SACRAMENTO May 9, 2019 – Legislation by Assemblymember Marc Levine (D-Marin County) to prohibit mobile data service providers from limiting internet traffic to first responders during an emergency has been unanimously approved by the California State Assembly. The bipartisan 68 to 0 support for AB 1699 (Levine) is the latest action by the California Legislature to ensure that first responders are given unfettered access to cellular data, which is a critical tool to protect the lives and property of all Californians.
Every year, first responders are deployed across the state to respond to declared states of emergency. During these emergencies, local first responders often utilize the statewide mutual aid system whereby officials can request support from neighboring jurisdictions. The effective deployment of the mutual aid system requires a high degree of coordination and real-time updates via specialized wireless communications equipment.

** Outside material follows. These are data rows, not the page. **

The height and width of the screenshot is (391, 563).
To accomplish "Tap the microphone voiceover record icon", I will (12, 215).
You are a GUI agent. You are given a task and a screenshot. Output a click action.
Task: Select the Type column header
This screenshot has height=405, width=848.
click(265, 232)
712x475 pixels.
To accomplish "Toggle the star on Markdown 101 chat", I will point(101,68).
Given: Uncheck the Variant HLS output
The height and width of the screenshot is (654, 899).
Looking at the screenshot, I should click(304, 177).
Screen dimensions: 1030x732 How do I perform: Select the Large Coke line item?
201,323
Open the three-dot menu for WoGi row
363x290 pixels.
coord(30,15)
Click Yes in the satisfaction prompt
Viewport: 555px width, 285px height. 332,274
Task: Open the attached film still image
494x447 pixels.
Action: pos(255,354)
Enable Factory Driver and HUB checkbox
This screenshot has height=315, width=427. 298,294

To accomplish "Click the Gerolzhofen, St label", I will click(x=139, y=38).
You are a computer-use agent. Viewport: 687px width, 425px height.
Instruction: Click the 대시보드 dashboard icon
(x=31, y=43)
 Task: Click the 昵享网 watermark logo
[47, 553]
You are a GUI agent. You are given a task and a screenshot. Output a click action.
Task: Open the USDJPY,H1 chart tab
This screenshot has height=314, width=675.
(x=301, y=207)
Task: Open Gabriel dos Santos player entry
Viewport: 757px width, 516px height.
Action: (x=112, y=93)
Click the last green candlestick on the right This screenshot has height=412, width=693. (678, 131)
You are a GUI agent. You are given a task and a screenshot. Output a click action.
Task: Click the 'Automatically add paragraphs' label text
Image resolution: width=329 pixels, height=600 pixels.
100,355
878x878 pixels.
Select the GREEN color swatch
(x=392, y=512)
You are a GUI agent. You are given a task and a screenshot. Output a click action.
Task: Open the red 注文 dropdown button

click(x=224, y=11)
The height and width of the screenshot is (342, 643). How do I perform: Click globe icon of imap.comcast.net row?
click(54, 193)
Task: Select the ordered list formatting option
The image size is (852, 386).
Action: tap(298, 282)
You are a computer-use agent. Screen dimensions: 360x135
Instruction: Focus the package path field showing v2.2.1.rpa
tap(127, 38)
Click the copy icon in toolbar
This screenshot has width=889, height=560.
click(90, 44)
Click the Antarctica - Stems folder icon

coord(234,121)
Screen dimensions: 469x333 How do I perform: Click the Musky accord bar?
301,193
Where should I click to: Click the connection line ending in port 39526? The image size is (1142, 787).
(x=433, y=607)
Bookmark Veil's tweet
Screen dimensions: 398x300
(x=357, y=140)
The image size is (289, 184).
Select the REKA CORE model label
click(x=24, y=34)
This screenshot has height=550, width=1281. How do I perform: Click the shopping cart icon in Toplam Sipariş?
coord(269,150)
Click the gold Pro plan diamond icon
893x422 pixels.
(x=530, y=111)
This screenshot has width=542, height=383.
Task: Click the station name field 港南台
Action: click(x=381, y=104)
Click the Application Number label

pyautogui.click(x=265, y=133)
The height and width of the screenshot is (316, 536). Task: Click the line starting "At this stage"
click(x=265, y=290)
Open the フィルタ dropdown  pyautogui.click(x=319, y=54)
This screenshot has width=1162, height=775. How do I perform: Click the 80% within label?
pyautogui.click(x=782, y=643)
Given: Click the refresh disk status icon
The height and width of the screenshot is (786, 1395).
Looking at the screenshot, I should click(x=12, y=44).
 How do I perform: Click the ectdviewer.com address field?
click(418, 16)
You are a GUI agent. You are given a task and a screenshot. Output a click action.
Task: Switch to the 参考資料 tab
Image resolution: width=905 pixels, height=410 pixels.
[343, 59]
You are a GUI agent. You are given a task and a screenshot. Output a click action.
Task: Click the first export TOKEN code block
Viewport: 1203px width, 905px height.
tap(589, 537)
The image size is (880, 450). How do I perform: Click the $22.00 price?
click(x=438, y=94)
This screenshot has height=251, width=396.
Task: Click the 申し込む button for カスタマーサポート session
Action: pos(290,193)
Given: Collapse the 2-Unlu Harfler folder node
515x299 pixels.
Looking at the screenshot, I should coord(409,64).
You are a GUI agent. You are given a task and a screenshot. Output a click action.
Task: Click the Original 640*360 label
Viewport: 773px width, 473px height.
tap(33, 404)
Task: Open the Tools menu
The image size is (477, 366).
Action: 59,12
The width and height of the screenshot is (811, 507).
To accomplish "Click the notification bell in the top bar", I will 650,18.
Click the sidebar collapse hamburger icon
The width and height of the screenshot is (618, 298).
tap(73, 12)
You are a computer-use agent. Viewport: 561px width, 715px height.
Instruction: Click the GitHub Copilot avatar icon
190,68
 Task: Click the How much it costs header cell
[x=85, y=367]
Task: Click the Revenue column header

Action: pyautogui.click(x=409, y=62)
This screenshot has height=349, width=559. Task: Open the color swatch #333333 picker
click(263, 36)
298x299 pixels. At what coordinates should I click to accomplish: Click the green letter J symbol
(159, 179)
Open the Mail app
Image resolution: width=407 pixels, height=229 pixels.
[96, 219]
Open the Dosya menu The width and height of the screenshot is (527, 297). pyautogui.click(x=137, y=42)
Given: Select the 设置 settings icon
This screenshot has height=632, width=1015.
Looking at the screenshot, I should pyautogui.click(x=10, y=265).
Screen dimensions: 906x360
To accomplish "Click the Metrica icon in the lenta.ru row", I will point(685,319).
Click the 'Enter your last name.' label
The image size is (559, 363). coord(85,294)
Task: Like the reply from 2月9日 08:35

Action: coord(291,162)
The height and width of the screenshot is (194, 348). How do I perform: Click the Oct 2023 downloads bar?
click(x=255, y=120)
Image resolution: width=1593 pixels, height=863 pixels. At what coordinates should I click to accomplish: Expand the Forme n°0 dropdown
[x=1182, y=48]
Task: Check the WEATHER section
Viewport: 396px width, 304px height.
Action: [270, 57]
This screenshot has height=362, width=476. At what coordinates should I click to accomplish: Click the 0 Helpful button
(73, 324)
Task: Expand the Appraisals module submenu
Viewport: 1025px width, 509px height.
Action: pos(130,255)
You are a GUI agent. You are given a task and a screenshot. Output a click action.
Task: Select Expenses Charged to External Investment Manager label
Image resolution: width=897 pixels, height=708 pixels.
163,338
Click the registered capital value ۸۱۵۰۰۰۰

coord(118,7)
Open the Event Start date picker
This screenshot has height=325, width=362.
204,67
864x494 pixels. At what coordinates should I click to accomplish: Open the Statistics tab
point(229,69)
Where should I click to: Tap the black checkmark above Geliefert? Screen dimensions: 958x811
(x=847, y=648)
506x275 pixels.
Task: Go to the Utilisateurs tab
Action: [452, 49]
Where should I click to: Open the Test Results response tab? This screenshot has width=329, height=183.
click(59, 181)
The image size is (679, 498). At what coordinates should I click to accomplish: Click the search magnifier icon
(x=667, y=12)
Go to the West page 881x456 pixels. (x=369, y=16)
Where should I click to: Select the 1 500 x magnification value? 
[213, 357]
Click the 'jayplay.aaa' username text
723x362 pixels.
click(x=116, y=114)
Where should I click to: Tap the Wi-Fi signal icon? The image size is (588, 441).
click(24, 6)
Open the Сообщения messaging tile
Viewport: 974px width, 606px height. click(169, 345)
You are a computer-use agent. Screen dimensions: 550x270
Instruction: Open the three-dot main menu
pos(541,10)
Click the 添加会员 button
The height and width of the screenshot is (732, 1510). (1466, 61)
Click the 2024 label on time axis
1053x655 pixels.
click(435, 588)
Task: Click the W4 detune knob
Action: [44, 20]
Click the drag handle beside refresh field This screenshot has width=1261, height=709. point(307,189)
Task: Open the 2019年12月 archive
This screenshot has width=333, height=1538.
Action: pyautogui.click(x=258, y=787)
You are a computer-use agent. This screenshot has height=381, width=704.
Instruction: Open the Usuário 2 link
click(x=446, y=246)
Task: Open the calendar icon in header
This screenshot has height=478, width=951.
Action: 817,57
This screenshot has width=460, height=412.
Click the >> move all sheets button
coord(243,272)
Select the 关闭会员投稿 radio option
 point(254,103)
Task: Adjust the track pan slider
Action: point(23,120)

In 2018, the Mendocino Complex Fire, then the largest wildfire complex in state history, burned over 400,000 acres, destroyed 157 residences and required deployment of first responders from across the state. While combatting the Mendocino Complex Fire, Santa Clara County Fire officials experienced data throttling of their communications equipment by their service provider. As noted by Anthony Bowden, the county’s fire chief, “the throttling had a significant impact on our ability to provide emergency services” and impeded the “ability to provide crisis-response and essential emergency services.”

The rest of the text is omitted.